Ancora una volta emerge, almeno per l’anima socialista, il bisogno
di ricostruire un’idea, un apparato esigente in termini di scienza politica,
prima delle alleanze e delle spartizioni. Si poteva, infine, dare spazio ad una
maggiore riflessione critica degli errori di Craxi: la sua miopia in
determinati contesti - si pensi alla fase finale della sua carriera - oppure la
sua albagia in momenti in cui si poteva passare la mano e far camminare il
partito senza per forza tenerlo stretto a sé.

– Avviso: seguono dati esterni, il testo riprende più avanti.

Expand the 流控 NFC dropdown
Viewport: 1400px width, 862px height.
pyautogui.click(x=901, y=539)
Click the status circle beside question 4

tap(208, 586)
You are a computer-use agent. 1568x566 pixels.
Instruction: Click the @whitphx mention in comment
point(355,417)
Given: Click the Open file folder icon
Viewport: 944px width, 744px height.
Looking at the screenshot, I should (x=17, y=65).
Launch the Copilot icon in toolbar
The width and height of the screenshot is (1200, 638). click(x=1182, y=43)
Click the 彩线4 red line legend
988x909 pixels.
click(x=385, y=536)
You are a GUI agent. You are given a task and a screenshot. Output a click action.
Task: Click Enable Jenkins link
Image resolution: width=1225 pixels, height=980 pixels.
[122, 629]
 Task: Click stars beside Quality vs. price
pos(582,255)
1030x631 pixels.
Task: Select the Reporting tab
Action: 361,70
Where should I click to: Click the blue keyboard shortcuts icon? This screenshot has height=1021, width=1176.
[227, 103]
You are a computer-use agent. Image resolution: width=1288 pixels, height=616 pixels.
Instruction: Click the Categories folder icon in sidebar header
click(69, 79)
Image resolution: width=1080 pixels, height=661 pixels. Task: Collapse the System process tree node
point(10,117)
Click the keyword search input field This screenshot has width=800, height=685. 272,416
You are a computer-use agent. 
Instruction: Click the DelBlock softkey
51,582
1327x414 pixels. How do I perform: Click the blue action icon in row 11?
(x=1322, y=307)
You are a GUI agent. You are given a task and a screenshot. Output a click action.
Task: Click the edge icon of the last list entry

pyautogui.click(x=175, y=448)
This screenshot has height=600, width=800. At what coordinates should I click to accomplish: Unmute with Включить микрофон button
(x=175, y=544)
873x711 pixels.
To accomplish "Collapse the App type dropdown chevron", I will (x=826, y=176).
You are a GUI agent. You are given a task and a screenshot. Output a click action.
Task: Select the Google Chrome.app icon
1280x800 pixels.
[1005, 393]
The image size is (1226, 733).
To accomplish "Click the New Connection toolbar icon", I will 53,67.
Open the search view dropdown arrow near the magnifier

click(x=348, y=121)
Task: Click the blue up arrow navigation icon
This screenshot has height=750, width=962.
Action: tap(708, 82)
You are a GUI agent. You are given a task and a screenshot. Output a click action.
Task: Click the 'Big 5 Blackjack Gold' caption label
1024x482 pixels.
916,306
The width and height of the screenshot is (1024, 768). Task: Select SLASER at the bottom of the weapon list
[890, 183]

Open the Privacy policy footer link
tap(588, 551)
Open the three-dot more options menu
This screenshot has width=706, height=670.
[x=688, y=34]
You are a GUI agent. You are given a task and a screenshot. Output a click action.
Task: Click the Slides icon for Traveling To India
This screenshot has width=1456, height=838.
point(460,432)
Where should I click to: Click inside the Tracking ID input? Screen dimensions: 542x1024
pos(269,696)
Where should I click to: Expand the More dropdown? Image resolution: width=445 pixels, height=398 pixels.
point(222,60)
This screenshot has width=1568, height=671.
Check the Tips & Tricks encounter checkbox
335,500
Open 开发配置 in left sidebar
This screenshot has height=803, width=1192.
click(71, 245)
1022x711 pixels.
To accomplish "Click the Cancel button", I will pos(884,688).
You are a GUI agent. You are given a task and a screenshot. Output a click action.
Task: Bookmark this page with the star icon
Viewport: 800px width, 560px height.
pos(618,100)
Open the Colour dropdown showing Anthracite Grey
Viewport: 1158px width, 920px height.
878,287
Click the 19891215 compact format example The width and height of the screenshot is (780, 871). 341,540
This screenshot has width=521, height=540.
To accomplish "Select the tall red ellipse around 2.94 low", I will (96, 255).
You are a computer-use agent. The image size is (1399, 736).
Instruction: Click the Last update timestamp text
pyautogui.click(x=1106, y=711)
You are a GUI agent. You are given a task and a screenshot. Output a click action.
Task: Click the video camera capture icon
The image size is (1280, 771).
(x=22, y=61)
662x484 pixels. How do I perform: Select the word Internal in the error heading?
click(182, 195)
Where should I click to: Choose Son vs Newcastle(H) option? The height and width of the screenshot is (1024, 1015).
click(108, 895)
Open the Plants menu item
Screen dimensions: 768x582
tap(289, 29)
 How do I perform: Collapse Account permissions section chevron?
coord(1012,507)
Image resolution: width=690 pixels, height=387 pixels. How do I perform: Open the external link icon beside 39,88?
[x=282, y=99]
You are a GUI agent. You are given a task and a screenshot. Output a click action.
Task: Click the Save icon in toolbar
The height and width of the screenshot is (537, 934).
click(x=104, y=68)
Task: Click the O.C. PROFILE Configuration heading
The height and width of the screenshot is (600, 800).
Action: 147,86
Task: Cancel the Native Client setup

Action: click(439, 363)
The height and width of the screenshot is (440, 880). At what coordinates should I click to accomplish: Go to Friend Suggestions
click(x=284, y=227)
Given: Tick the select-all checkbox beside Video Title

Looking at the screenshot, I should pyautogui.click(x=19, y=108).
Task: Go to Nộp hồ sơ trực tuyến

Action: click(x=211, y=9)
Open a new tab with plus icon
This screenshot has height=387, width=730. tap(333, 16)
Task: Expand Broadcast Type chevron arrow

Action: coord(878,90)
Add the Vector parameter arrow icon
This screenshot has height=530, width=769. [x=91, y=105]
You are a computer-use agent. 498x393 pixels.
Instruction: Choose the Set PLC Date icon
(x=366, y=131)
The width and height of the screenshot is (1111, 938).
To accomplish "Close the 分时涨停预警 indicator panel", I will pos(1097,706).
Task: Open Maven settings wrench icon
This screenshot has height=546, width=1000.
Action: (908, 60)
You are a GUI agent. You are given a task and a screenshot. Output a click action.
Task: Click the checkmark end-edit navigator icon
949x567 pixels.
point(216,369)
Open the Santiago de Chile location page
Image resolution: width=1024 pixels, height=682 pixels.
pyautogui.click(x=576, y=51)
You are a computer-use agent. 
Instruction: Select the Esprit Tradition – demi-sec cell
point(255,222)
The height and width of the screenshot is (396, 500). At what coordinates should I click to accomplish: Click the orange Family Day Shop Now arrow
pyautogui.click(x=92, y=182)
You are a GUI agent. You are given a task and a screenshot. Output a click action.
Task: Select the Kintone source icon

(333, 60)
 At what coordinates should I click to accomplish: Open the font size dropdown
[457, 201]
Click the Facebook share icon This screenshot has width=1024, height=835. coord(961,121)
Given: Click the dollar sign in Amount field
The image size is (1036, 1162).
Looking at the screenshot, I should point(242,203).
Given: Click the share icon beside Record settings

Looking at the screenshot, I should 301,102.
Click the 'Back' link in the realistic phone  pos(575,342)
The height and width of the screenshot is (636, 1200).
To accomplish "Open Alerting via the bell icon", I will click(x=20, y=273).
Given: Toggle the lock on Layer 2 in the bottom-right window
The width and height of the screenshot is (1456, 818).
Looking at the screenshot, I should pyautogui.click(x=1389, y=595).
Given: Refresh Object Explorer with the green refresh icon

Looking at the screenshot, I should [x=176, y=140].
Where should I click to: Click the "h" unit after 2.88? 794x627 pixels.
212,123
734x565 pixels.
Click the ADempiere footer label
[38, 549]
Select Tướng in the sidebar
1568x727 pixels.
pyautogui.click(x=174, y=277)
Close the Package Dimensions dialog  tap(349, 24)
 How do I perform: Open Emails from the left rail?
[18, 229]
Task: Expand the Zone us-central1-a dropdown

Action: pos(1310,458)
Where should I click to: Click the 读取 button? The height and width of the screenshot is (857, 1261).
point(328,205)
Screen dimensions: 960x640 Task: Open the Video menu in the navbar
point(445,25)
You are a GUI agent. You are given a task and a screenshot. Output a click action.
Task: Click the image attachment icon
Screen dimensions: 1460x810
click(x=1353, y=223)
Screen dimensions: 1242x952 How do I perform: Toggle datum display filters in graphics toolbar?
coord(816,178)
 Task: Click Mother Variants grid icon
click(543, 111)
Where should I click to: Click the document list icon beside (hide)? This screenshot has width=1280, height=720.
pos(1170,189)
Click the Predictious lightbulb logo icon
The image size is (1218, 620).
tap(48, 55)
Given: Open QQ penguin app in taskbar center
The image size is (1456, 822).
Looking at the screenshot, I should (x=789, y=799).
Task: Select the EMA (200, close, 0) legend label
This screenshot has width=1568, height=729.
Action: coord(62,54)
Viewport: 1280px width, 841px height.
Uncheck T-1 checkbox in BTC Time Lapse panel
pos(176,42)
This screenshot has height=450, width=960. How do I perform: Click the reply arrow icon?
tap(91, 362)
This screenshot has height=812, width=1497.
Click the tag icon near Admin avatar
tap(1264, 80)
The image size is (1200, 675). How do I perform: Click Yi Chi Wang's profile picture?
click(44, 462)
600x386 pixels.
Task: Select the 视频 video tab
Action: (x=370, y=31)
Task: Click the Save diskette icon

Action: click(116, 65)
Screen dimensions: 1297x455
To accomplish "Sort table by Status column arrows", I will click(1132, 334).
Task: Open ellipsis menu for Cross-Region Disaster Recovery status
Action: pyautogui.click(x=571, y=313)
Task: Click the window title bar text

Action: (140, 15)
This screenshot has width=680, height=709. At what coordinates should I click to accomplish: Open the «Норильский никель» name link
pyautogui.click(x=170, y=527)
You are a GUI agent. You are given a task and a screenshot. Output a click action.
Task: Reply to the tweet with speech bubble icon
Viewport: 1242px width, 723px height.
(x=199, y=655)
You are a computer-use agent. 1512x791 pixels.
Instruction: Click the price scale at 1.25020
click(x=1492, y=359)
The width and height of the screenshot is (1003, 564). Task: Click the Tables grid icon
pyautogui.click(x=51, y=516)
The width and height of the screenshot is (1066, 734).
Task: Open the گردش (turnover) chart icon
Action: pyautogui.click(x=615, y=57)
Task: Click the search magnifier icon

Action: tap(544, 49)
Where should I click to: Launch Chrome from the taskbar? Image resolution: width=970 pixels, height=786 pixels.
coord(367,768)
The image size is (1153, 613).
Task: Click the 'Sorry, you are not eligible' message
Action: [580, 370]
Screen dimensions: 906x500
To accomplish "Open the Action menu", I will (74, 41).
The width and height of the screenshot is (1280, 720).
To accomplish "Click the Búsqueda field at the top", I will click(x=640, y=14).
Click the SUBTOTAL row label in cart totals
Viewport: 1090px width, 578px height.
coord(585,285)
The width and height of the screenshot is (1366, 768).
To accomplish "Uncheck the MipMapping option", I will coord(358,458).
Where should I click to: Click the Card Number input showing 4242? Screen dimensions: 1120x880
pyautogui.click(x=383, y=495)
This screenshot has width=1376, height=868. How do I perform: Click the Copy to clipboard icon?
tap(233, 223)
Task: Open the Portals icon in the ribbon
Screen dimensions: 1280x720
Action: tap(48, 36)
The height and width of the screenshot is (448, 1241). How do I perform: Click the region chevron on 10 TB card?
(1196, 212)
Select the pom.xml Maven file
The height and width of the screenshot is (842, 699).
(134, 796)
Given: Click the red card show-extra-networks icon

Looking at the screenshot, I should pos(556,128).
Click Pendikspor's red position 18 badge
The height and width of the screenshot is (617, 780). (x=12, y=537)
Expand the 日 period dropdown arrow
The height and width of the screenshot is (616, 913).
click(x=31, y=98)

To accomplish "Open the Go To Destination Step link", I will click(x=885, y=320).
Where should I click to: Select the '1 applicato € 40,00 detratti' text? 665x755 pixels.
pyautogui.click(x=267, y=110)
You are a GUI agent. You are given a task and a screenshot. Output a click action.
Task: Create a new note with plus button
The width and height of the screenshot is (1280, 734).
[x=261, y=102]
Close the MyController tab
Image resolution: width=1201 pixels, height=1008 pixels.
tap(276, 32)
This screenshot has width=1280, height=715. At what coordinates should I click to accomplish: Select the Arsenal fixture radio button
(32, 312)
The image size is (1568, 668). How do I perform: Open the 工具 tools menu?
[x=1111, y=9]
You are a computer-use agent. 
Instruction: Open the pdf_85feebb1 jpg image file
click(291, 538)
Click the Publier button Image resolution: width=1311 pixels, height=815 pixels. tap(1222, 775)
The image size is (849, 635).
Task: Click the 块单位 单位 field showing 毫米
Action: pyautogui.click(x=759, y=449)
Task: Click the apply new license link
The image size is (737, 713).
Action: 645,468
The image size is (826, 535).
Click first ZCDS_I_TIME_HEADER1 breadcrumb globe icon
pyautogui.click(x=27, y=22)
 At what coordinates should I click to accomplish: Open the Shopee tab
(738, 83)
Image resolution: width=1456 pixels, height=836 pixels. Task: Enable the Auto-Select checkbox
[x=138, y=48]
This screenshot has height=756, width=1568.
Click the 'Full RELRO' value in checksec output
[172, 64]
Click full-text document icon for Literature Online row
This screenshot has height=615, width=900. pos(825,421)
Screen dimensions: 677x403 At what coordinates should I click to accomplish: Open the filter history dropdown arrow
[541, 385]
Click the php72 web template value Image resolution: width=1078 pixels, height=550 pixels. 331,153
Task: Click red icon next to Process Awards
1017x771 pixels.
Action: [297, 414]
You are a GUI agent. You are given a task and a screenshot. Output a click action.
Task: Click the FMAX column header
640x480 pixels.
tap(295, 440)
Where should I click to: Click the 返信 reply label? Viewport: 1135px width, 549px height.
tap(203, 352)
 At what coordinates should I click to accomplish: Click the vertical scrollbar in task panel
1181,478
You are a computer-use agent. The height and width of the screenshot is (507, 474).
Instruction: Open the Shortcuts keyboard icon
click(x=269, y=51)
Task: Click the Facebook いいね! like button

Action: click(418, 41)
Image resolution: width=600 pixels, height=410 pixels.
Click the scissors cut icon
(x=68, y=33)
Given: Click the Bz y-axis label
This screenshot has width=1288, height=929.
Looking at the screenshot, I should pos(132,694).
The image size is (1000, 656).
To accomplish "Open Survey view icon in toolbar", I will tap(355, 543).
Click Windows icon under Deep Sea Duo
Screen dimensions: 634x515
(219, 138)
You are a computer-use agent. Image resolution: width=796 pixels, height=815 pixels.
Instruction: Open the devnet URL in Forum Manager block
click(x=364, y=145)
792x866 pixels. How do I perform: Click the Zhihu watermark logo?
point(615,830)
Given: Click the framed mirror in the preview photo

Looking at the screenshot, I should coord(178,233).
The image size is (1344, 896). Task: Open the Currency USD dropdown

Non manca al testo anche una certa amarezza per come il tempo
divori le vicende umane al pari del dio Kronos che dopo aver allevato e fatto
crescere i suoi figli, li divora senza un rigo di lacrime: “La storia è un
immenso cimitero, non solo di élite, ma anche di capi e di leader di un’epoca,
di una stagione, di una guerra. Un cimitero di dittatori armati, di grandi
uomini di stato e di profeti disarmati”.
Il seguente libro andrebbe centellinato e letto con calma,
meditato, soprattutto da chi coltiva il culto dell’indignazione, al netto di quel
celebre aforisma di Nietzsche, che si legge in Jenseits von Gut und Böse
(Al di là del bene e del male. Preludio di una filosofia dell’avvenire):
“Nessuno mente più degli indignati”.